WHY WE DID THIS STUDY
Schedule II drugs have the highest potential for abuse of any prescription drugs legally available in the United States. They include narcotics commonly used to relieve pain and stimulants. Federal law prohibits the refilling of prescriptions for them. In addition, Schedule II drugs cannot be dispensed without a prescription that contains the name, address, and signature of the prescriber.
HOW WE DID THIS STUDY
We based this study on an analysis of prescription drug event records. Sponsors submit these records to CMS for each drug dispensed to beneficiaries enrolled in their plans. Each record contains information about the pharmacy, prescriber, and drug. We analyzed all of the records for refills of Schedule II drugs that were billed in 2009.
WHAT WE FOUND
Medicare Part D inappropriately paid $25 million for Schedule II drugs billed as refills in 2009. Sponsors should not have paid for any of these drugs because Federal law prohibits the refilling of Schedule II controlled substances. Some of these drugs may have been inaccurately billed.
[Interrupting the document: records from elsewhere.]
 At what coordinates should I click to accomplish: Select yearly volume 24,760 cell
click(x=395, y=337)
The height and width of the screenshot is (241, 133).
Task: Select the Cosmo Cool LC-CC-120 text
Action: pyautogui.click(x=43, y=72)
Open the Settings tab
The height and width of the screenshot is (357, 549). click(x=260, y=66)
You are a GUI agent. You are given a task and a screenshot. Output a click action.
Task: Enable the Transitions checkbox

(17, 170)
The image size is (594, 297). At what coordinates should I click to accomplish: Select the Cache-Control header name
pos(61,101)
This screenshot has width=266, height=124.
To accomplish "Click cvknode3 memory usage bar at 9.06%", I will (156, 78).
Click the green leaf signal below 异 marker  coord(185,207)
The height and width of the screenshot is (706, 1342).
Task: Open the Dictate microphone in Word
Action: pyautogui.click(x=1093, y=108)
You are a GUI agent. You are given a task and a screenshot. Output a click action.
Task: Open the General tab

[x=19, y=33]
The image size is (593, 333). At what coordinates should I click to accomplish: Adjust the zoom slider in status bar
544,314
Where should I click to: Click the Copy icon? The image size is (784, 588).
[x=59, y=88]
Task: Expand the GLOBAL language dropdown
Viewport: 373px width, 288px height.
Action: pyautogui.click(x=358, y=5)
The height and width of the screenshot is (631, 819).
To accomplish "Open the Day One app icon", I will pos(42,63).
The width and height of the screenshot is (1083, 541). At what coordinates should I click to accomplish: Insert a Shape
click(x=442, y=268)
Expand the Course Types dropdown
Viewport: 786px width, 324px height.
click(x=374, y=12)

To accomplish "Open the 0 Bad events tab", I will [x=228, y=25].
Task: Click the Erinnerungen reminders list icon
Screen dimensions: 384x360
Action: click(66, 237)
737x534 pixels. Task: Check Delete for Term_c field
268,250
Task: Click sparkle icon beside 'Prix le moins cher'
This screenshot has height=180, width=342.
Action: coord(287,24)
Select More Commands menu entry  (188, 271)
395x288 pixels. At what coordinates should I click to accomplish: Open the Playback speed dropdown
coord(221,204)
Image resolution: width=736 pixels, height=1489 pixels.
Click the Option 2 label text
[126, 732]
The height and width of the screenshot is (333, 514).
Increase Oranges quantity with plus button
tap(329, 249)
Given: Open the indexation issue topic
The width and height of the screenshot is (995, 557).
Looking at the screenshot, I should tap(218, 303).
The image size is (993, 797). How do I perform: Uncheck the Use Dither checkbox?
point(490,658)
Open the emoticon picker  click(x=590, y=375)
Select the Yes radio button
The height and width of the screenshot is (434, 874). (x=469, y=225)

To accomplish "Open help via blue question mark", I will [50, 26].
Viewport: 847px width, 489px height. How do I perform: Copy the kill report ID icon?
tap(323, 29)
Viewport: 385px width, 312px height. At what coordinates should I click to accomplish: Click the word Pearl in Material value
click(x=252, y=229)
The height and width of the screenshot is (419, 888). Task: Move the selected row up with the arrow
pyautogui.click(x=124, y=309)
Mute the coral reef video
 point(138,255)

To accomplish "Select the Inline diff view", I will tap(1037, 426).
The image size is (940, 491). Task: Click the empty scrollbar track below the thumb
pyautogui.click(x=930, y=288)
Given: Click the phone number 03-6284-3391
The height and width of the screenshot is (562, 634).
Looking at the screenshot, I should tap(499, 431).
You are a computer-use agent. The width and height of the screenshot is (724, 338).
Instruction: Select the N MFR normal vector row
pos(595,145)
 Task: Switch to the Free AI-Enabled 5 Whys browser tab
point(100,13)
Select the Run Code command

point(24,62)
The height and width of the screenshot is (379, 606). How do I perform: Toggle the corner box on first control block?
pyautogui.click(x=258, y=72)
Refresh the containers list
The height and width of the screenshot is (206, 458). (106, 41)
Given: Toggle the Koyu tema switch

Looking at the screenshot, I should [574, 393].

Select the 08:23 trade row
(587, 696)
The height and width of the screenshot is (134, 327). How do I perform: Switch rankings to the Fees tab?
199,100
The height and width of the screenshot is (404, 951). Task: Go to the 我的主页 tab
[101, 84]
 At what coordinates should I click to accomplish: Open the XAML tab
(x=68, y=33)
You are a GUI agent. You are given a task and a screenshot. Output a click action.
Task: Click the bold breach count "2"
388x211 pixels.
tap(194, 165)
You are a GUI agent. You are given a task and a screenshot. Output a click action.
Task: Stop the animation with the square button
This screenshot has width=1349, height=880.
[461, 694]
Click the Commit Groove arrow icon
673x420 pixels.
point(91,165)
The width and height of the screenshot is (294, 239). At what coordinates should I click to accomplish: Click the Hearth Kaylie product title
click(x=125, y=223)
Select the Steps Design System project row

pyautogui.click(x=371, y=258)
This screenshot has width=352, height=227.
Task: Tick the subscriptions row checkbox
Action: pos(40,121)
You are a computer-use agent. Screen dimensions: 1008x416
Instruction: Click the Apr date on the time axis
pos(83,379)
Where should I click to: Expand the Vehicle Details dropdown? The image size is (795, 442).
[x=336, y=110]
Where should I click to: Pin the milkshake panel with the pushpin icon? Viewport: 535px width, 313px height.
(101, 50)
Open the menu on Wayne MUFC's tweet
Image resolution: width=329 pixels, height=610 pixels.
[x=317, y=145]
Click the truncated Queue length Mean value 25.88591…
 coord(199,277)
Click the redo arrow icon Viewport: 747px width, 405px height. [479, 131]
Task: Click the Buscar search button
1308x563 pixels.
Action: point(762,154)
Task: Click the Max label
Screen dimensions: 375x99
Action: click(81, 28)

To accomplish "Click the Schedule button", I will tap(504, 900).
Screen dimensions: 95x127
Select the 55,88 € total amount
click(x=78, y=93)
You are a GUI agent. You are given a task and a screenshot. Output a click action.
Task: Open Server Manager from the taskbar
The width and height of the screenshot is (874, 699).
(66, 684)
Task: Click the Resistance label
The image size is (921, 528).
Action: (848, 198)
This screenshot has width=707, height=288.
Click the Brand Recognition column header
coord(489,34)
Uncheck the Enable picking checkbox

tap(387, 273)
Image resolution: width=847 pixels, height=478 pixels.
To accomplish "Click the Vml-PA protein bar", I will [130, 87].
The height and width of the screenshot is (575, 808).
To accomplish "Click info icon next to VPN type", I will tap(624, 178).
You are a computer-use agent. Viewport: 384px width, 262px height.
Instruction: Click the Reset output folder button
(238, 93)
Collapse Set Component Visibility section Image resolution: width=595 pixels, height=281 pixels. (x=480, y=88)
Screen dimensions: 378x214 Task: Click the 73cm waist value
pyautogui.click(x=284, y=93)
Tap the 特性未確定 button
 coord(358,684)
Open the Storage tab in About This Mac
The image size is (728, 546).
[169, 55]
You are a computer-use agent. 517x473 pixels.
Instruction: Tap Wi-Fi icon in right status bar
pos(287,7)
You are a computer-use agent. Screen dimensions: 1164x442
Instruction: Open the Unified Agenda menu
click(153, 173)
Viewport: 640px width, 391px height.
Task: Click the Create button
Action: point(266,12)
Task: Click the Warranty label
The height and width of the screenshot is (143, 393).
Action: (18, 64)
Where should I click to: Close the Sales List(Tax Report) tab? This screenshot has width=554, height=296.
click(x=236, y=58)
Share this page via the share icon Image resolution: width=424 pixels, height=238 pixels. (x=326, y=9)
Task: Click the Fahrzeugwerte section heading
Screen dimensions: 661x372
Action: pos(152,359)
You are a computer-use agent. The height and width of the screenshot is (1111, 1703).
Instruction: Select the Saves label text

It is possible that some long-term-care pharmacies incorrectly billed these drugs as refills when they were partial fills. Partial fills occur when a pharmacist does not dispense all doses of the prescribed medication at one time. Several concerns exist, however, if partial fills are inaccurately billed as refills. Moreover, over 25,000 Schedule II refills had invalid prescribers. Lastly, three-quarters of Part D sponsors paid for Schedule II drugs billed as refills, indicating that many sponsors do not have adequate controls to prevent these refills.
WHAT WE RECOMMEND
We recommend that CMS: (1) issue guidance to sponsors to prevent billing of Schedule II refills and to ensure accurate billing of partial fills; (2) exclude Schedule II refills when calculating payments to sponsors; (3) monitor sponsors to ensure that they validate prescriber numbers for Schedule II drugs; and (4) follow up on sponsors, pharmacies, and prescribers with high numbers of refills. CMS concurred with our recommendation to monitor sponsors to ensure they validate prescriber numbers and partially concurred with the other three recommendations.